You should instruct sshd to use the internal-sftp for sftp (instead of the default sftp-server).

Modify the the /etc/ssh/sshd_config file and comment out the following line:

#Subsystem       sftp    /usr/libexec/openssh/sftp-server

Next, add the following line to the /etc/ssh/sshd_config file:

Subsystem       sftp    internal-sftp
# grep sftp /etc/ssh/sshd_config
#Subsystem      sftp    /usr/libexec/openssh/sftp-server
Subsystem       sftp    internal-sftp

Specify Chroot Directory for a Group

You want to put only certain users (i.e users who belongs to sftpusers group) in the chroot jail environment. Add the following lines at the end of /etc/ssh/sshd_config:

# tail /etc/ssh/sshd_config
Match Group sftpusers
ChrootDirectory /sftp/%u
ForceCommand internal-sftp

In the above:

  • Match Group sftpusers - This indicates that the following lines will be matched only for users who belong to group sftpusers.
  • ChrootDirectory /sftp/%u - This is the path that will be used for chroot after the user is authenticated. %u indicates the user. So, for john, this will be /sftp/john.
  • ForceCommand internal-sftp - This forces the execution of the internal-sftp and ignores any command that are mentioned in the ~/.ssh/rc file.

Create sftp Home Directory

Since we have specified /sftp as ChrootDirectory above, create this directory (which iw equivalent of your typical /home directory).

# mkdir /sftp

Now, under /sftp, create the individual directories for the users who are part of the sftpusers group. i.e the users who will be allowed only to perform sftp and will be in chroot environment.

# mkdir /sftp/guestuser

So, /sftp/guestuser is equivalent to / for the guestuser. When guestuser sftp to the system, and performs “cd /”, they’ll be seeing only the content of the directories under “/sftp/guestuser” (and not the real / of the system). This is the power of the chroot.

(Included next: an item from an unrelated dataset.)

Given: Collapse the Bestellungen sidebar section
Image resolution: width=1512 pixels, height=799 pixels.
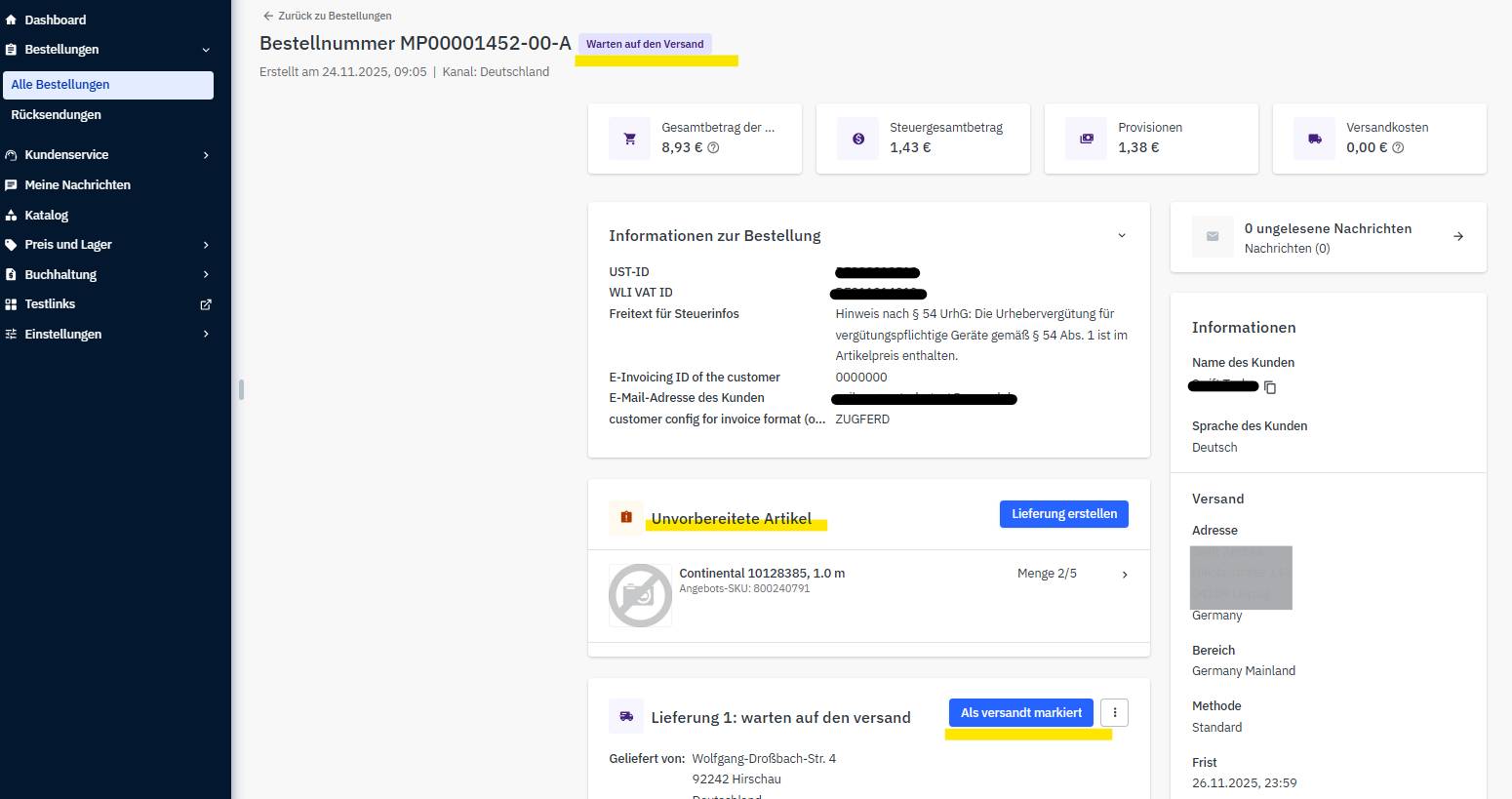Looking at the screenshot, I should 206,50.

So, under this directory /sftp/guestuser, create any subdirectory that you like user to see. For example, create a incoming directory where users can sftp their files.

# mkdir /sftp/guestuser/incoming

Setup Appropriate Permission

For chroot to work properly, you need to make sure appropriate permissions are setup properly on the directory you just created above.

Set the owenership to the user, and group to the sftpusers group as shown below.

# chown guestuser:sftpusers /sftp/guestuser/incoming

The permission will look like the following for the incoming directory.

# ls -ld /sftp/guestuser/incoming
drwxr-xr-x 2 guestuser sftpusers 4096 Dec 28 23:49 /sftp/guestuser/incoming

The permission will look like the following for the /sftp/guestuser directory:

# ls -ld /sftp/guestuser
drwxr-xr-x 3 root root 4096 Dec 28 23:49 /sftp/guestuser

# ls -ld /sftp drwxr-xr-x 3 root root 4096 Dec 28 23:49 /sftp

Restart sshd and Test Chroot SFTP

Restart sshd:

# service sshd restart

Test chroot sftp environment. As you see below, when gusetuser does sftp, and does “cd /”, they’ll only see incoming directory.

# sftp [email protected]
guestuser@thegeekstuff's password:

sftp> pwd Remote working directory: /incoming
sftp> cd / sftp> ls incoming

When guestuser transfers any files to the /incoming directory from the sftp, they will be really located under /sftp/guestuser/incoming directory on the system.